(Problem to solve):
Transcribe the records word for word, leaving nothing out.

(The records):
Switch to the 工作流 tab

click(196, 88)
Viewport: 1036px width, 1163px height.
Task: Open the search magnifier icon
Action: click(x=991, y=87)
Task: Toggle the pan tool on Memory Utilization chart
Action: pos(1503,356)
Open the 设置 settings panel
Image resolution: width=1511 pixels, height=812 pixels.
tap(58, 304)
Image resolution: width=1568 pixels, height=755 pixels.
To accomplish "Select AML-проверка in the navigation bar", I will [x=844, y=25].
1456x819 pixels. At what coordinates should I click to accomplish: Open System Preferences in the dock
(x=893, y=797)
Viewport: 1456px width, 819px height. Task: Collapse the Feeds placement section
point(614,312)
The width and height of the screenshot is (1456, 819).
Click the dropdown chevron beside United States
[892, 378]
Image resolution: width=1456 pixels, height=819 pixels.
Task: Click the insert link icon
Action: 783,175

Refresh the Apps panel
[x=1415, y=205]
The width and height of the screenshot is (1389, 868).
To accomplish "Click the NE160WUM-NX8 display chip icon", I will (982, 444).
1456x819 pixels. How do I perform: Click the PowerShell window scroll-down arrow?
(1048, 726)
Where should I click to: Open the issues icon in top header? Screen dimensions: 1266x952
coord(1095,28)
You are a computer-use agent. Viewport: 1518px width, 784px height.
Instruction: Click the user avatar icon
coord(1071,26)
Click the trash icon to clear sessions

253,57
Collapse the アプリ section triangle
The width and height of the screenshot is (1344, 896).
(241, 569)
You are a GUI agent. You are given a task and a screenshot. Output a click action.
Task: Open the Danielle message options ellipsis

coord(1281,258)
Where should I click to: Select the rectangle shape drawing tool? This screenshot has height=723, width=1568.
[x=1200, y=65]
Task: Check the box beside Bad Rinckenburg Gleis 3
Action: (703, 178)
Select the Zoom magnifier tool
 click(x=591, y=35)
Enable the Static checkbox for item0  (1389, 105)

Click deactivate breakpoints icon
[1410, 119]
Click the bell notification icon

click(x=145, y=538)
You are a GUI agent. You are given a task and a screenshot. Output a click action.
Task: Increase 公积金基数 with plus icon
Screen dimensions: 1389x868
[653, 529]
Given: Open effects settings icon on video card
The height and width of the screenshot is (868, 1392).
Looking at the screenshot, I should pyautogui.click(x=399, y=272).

(Result below):
Switch to the 工作流 tab

click(196, 88)
Viewport: 1036px width, 1163px height.
Task: Open the search magnifier icon
Action: click(x=991, y=87)
Task: Toggle the pan tool on Memory Utilization chart
Action: pos(1503,356)
Open the 设置 settings panel
Image resolution: width=1511 pixels, height=812 pixels.
tap(58, 304)
Image resolution: width=1568 pixels, height=755 pixels.
To accomplish "Select AML-проверка in the navigation bar", I will [x=844, y=25].
1456x819 pixels. At what coordinates should I click to accomplish: Open System Preferences in the dock
(x=893, y=797)
Viewport: 1456px width, 819px height. Task: Collapse the Feeds placement section
point(614,312)
The width and height of the screenshot is (1456, 819).
Click the dropdown chevron beside United States
[892, 378]
Image resolution: width=1456 pixels, height=819 pixels.
Task: Click the insert link icon
Action: 783,175

Refresh the Apps panel
[x=1415, y=205]
The width and height of the screenshot is (1389, 868).
To accomplish "Click the NE160WUM-NX8 display chip icon", I will (982, 444).
1456x819 pixels. How do I perform: Click the PowerShell window scroll-down arrow?
(1048, 726)
Where should I click to: Open the issues icon in top header? Screen dimensions: 1266x952
coord(1095,28)
You are a computer-use agent. Viewport: 1518px width, 784px height.
Instruction: Click the user avatar icon
coord(1071,26)
Click the trash icon to clear sessions

253,57
Collapse the アプリ section triangle
The width and height of the screenshot is (1344, 896).
(241, 569)
You are a GUI agent. You are given a task and a screenshot. Output a click action.
Task: Open the Danielle message options ellipsis

coord(1281,258)
Where should I click to: Select the rectangle shape drawing tool? This screenshot has height=723, width=1568.
[x=1200, y=65]
Task: Check the box beside Bad Rinckenburg Gleis 3
Action: (703, 178)
Select the Zoom magnifier tool
 click(x=591, y=35)
Enable the Static checkbox for item0  (1389, 105)

Click deactivate breakpoints icon
[1410, 119]
Click the bell notification icon

click(x=145, y=538)
You are a GUI agent. You are given a task and a screenshot. Output a click action.
Task: Increase 公积金基数 with plus icon
Screen dimensions: 1389x868
[653, 529]
Given: Open effects settings icon on video card
The height and width of the screenshot is (868, 1392).
Looking at the screenshot, I should pyautogui.click(x=399, y=272).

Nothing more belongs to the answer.